Under standard-state conditions, what spontaneous reaction will occur in aqueous solution among the ions \(\mathrm{Ce}^{4+}, \mathrm{Ce}^{3+}, \mathrm{Fe}^{3+},\) and \(\mathrm{Fe}^{2+}\) ? Calculate \(\Delta G^{\circ}\) and \(K_{\mathrm{c}}\) for the reaction.

Short Answer

Expert verified
Based on the reduction potentials, the spontaneous reaction is \( Ce^{4+} + Fe^{2+} → Ce^{3+} + Fe^{3+} \). We calculate the standard Gibbs free energy and equilibrium constant for this reaction using the provided formulas with the known constants and temperatures.

Step by step solution

01

Identify the Oxidizer and Reducer

From the redox table, we know that Ce⁴⁺ has a greater reduction potential than Fe³⁺. This means Ce⁴⁺ is the stronger oxidant, and it gets reduced, meaning it will gain electrons and convert to Ce³⁺. On the other hand, Fe²⁺ has a lesser reduction potential than Fe³⁺, making it a stronger reductant, which gets oxidized to Fe³⁺. The overall redox reaction becomes:\( Ce^{4+} + Fe^{2+} \rightarrow Ce^{3+} + Fe^{3+} \)
02

Determine the Gibbs Free Energy

The standard state Gibbs free energy for a reaction at constant temperature T and pressure P can be calculated using the equation:\[ \Delta G = -nFE \]In the equation, n is total moles of electrons transferred (which is 1 in this case) and F is the Faraday constant with a value of 96,500 coulombs per mole.

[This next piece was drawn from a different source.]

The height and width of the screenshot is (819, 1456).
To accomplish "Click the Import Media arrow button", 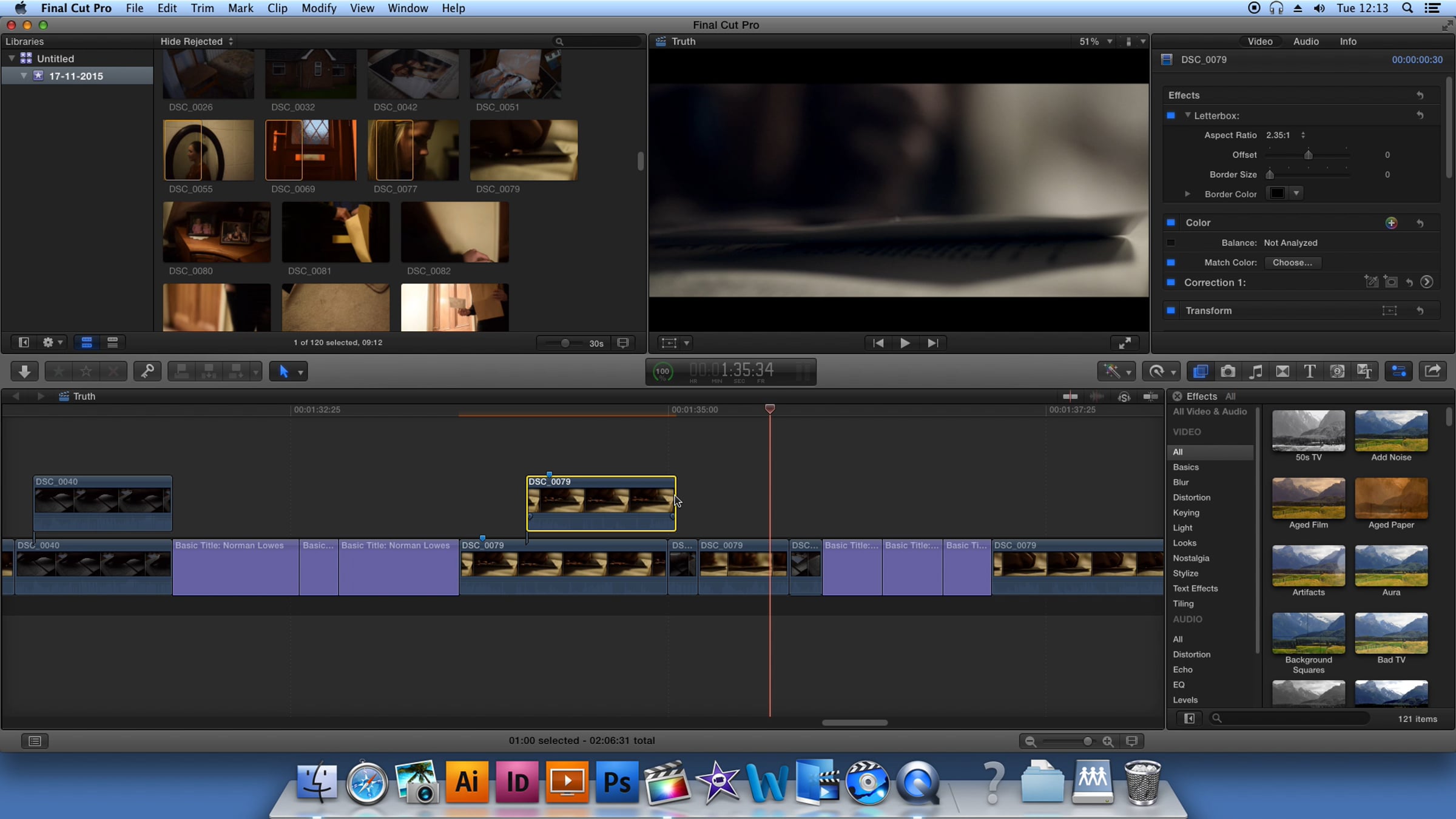I will [24, 371].
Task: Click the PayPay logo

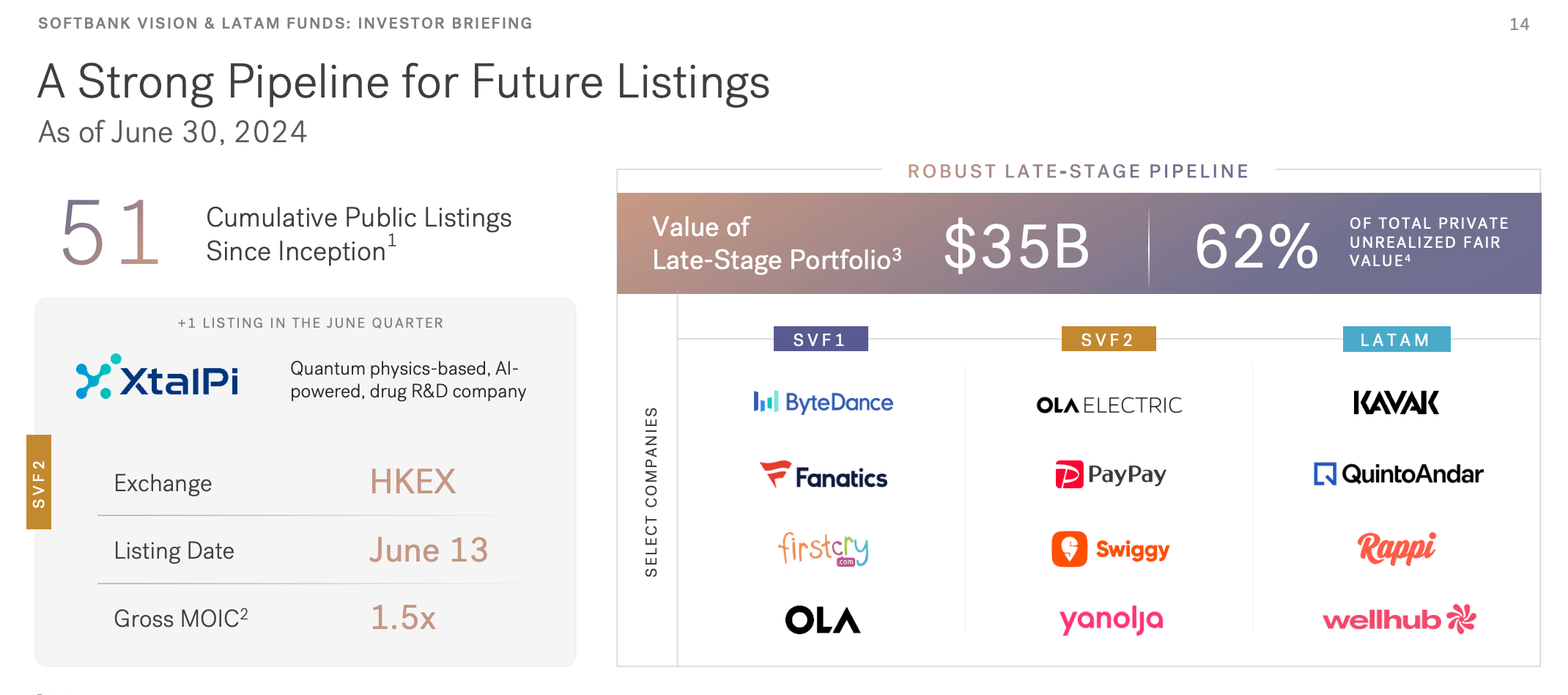Action: [x=1110, y=474]
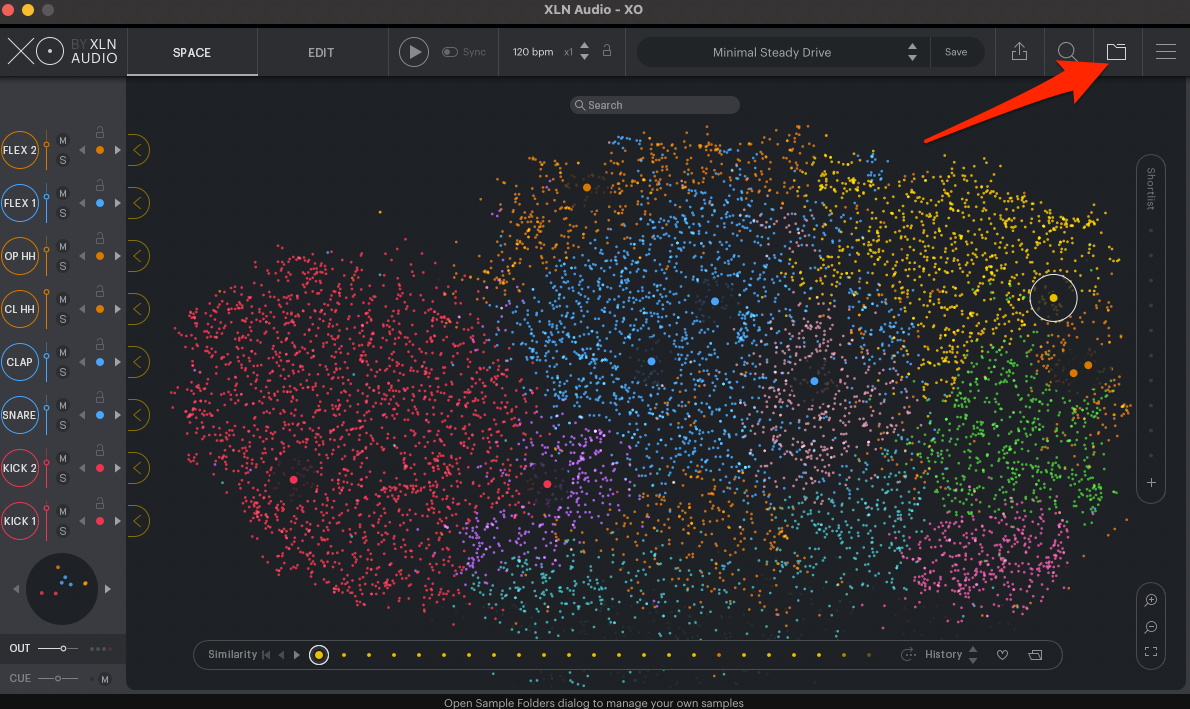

E is the standard electrode potential, which can be calculated as the sum of the reduction potential of oxidizing agent (Ce⁴⁺) and oxidizing potential of reducing agent (Fe²⁺). Once we have E, we can plug into the above formula to get \(\Delta G^{\circ}\).
03

Calculate the Equilibrium Constant

Next, calculate the equilibrium constant, \(K_{c}\), from the standard Gibbs free energy. We use the relationship between these quantities given as:\[ \Delta G = -RT \ln K \]Here, R is the universal gas constant (8.314 J/(K mol)), and T is the temperature in Kelvin. Rearranging for K, we get\[ K = e^{(-\Delta G/RT)} \]Calculate \(K_{c}\) well from the obtained value of \(\Delta G^{\circ}\).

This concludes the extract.